## Supplied material
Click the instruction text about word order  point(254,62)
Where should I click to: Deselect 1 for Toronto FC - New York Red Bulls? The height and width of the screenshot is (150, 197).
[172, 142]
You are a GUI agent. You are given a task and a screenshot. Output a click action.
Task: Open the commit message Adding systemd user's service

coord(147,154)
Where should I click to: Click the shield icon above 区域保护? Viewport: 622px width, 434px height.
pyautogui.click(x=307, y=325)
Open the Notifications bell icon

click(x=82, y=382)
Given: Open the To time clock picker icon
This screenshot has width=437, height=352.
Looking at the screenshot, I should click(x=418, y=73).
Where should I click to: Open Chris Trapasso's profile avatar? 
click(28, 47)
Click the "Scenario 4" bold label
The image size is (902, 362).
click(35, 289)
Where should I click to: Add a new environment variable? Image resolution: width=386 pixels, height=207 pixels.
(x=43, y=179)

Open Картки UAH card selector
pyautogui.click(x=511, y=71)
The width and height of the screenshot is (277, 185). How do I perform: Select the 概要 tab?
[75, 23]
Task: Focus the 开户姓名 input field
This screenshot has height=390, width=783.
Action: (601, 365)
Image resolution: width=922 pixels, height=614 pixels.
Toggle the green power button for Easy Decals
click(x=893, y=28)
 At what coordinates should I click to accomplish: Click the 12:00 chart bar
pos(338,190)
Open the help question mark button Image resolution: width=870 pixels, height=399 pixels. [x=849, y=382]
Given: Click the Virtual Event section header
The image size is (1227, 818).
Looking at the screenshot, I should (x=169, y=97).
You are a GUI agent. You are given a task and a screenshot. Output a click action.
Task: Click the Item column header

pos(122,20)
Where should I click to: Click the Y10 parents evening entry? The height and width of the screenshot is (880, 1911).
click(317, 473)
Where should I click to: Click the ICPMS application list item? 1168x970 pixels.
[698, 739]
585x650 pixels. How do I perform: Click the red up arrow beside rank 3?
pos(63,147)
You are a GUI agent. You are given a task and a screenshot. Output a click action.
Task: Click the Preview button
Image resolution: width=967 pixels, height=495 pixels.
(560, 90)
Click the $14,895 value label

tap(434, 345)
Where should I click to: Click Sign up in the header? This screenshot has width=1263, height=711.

## Objective
Pick out each line of the material above that contains the word "pixels", matching case exactly, and copy those lines.

## Solved problem
Where should I click to: Add a new environment variable? Image resolution: width=386 pixels, height=207 pixels.
Image resolution: width=922 pixels, height=614 pixels.
Open the help question mark button Image resolution: width=870 pixels, height=399 pixels. [x=849, y=382]
Where should I click to: Click the ICPMS application list item? 1168x970 pixels.
585x650 pixels. How do I perform: Click the red up arrow beside rank 3?
Image resolution: width=967 pixels, height=495 pixels.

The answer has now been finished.